The Windowboxes at Trinity 2011

by Patrick on October 16, 2011

As some of you know who follow this blog, ‘m a 46 year old quadriplegic man living in a great nursing h0me. Outside of Trinity are two canopies with 12, yes 12, window boxes.

I’ve been away from Trinity since August 1st battling a UTI that went septic and for the last 10 weeks at a wound care hospital healing some very severe pressure wounds. I hope to return in the next ten days.

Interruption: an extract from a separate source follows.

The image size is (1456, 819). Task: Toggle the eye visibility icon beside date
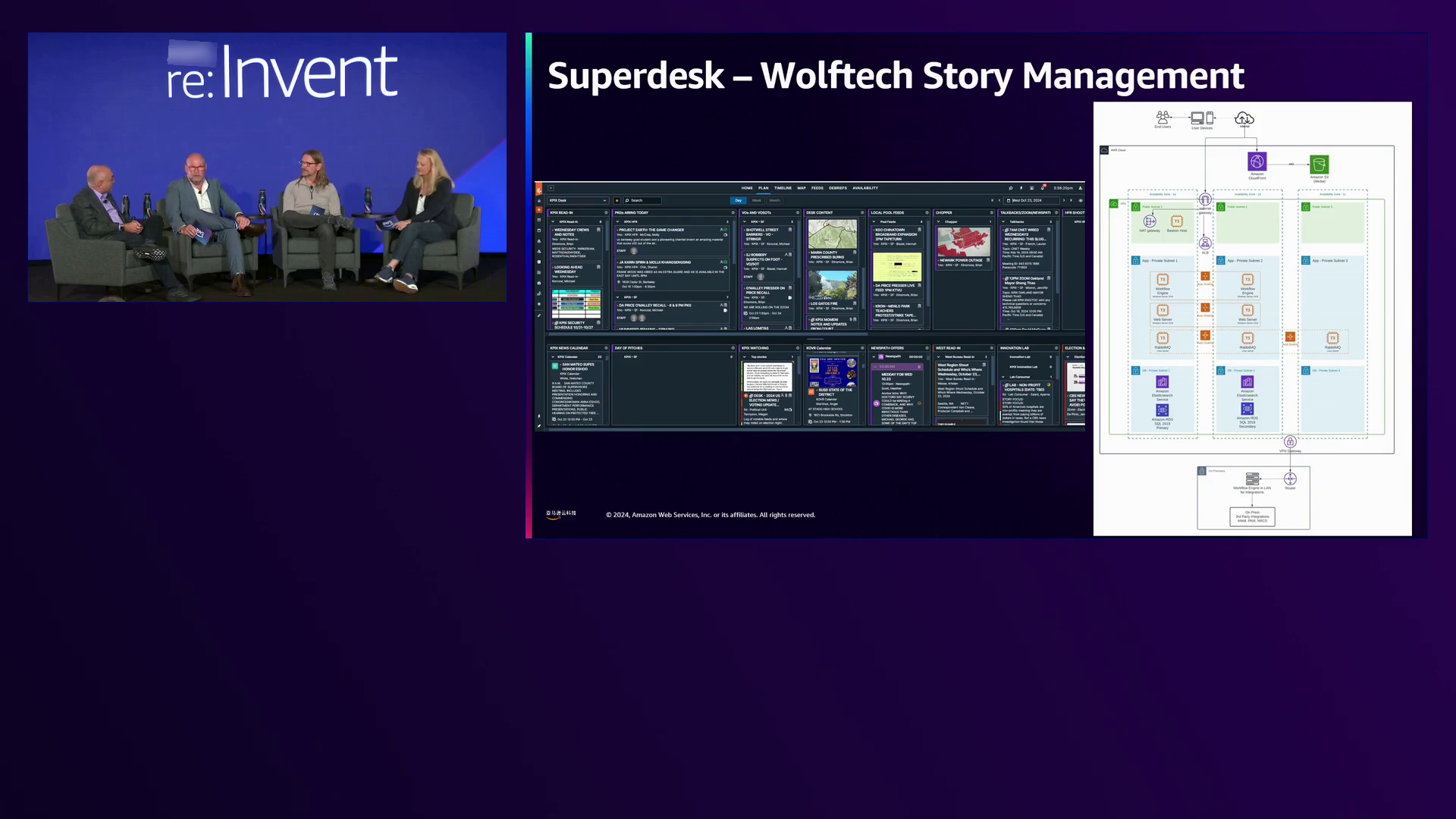pos(1081,201)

My saving grace has been my blog with posting and doing some serious commenting. I can’t believe how high I’ve gone with total quantity of comments for some recent posts. I don’t know what I would have done without my laptop and blog. So back to my window boxes.g

When I left in late July, the petunias had a serious case of tobacco bud worm and there  was nary a blossom left on the plant. Todd went out and bought Sevin dust  on his own dime to control the worms. And the flowering was sporadic of most of the rest of them. The boxes are only 30″ long and were planted with five 5″ annuals. Yikes, that’s tight. The boxes are lovingly maintained by the bus driver, a dedicated gardener during the week and on the weekends watered by the house ladies. The ladies are under threat of repercussions by their boss if we lose the plants. Not really but it’s close, to the situation and I’ve only lost one with all the 100 degrees days in the height of the summer. So what a dream team is the bus driver and the cleaning ladies. Who would have thunked?

So the week before last, while Todd was returning my wheelchair, he showed these images on his 3D phone. I was stunned when he sared with me the images seen before you. They look like something you’d see at a breeder trial garden. Aren’t they incredible for October in Kansas?  Frost is expect next week, so I will not see them most  likely. I apologize but I don’t have the variety names but the plant tags are a Trinity so I will update all of them when I return. So without any adieu, I present the best five best of the bunch.

Fort unia Pink Picotee, I’m not into pink flowers but Sandy at Family Tree really wanted me to try it so I relented and will now use it every year going forward. The petunias have overgrown two ‘Diamond Frost’ euphorbia but with these results. Who cares?  It was a stunning combo earlier in the season.

The new ‘Black Velvet’ petunia with the Mini Famous  Lemon calibrochia packs a quick one -two punch. Do I need to say it again,  but this stunner  is pictured in October in Kansas? I won’t use Black Velvet again since the black gets lost in the shadows of the plant.

I tried several Angelonia in boxes this year. The best combo was three Angelface  Blue’ with a plant  from Proven Winners I was not familiar with until this year. MecardoniaThe variety name is ‘Golddust’. I won’t grow it again because they bloomed in flushes so there was nothing but little dead heads all over the plant between the flushes. I hope th e breeders keep working on in because if it were to bloom all season, it would have wide usage as a spiller.

This is the window box I’d must like to see. This is the petunia ‘Phantom’ from Ball Floraplant. It started the season with two ‘Midnight Lace’ sweet potatoes against my better  judgement as to their final size. I pulled them out fairly quickly and I’m so glad I did. This is another one of black petunias as it started out the season as a  black flower with a thin yellow lined star. And oh what a sight to see in October. I love plants where the genes are pretty unstable, that’s how I describe it anyway, and lead to multiple variations of flower bloom. Todd outdid himself on the care of this plant to have results like this at the end of the season. And to think he tells people I’m responsible for all this beauty

This window box was a real challenge right from the start. It started out with salmon and white faced impatiens between these two different torenia. We had so much rain in May and half of June, and considering they’re on the drip line from the canopy above them, there really were sopping wet because they were in the most shaded area. And obviously, the weekly applications of Miracle-Grow was a little much considering it ended up as nearly all leaves with sporadic blooms. But I love it anyway for its lushness.

This last child is in the most shaded area on the east canopy. But look at this Summer Wave Bouquet ‘tornenia on the same fertilizing program. See how she shines? Obviously,  The lime green coleus ‘Colorblaze Lifelime was not a good  fit but it looks very cool otherwise. I’m assuming there’s another torenia on the other side of the box. There were also two yellow tuberroses on either side of the coleus that were chewed up on. But they were beautiful earlier in the summer when I could appreciate it before the season of my discontent. Nothing like using a Shakespeare reference in a blog posting, don’t you think?